Nadine menggeleng. "Tidak. Salahku. Aku hanya sedang fase pra bloody moon. Emosiku kurang stabil dan akhir-akhir ini sosial mediaku diisi dengan cocoklogi antara kamu dengan gadis lain.. aku merasa cemburu."

Setelah mengerti maksud Nadine. Nathan langsung tertawa geli.

"Kenapa ketawa?" Nadine menurunkan bibirnya, sungguh ia merasa malu saat ini. Kecemburuannya yang tidak berdasar memang hal konyol.

"Ah sorry-sorry." Nathan menghela nafas panjang sebelum menggeser kursi Nadine agar lebih mendekat kearahnya.

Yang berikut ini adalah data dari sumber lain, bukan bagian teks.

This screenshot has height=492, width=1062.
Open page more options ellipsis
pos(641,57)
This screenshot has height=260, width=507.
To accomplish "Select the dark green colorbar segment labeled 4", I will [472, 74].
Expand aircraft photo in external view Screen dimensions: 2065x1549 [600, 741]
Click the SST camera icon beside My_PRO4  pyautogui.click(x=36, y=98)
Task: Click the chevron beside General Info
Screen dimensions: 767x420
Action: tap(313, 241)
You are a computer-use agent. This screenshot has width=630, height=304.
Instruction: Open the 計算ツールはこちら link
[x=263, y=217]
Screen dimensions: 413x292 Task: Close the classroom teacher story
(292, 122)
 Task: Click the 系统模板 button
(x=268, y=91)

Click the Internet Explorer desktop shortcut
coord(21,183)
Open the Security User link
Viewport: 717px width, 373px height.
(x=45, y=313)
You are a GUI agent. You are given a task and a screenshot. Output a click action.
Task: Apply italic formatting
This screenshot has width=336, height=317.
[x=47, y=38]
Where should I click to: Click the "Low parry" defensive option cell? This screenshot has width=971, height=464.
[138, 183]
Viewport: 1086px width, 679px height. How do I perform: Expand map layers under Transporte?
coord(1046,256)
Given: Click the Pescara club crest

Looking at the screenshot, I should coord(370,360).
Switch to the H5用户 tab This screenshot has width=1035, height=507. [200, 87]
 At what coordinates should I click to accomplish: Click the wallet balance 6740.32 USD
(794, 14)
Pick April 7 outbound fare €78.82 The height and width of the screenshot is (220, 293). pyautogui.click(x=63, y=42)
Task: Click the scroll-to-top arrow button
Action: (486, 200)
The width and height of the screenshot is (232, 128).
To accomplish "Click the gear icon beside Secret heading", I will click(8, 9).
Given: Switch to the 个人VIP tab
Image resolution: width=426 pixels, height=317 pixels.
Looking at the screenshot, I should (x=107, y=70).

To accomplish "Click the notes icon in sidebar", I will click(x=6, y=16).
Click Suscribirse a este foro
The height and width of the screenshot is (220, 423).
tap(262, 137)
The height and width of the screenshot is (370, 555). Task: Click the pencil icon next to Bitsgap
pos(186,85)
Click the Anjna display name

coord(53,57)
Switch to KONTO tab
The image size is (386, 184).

"Aku paham. Maafkan aku ya? Kufikir itu bukan hal besar. Jadi aku tidak mempermasalahkannya. Apa perlu ku unfoll instanya?"

Nadine terdiam sebentar sebelum melirik kearah Nathan. "Memangnya boleh?"

Merasa gemas, Nathan menarik wajah gadis itu agar bersandar dibahunya. "Tentu, honey. Aku hanya perlu meminta izin dan langsung mengunfollnya."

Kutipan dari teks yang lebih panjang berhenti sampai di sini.